• MATERIALS PROVIDED:
Content starts
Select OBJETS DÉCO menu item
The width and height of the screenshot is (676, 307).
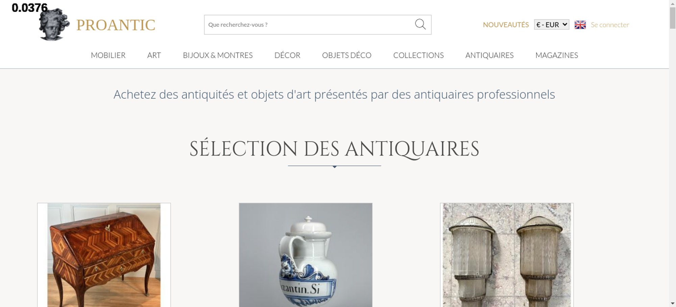(347, 55)
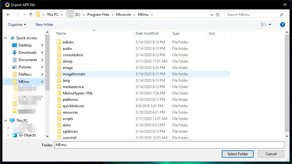Viewport: 292px width, 164px height.
Task: Open the view options dropdown arrow
Action: pos(270,25)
Content ends
• EXERCISE PROMPT: The required output is the listing above reproduced exactly, pictures removed.

• RESPONSE AREA:
Select OBJETS DÉCO menu item
The width and height of the screenshot is (676, 307).
(347, 55)
Viewport: 292px width, 164px height.
Task: Open the view options dropdown arrow
Action: pos(270,25)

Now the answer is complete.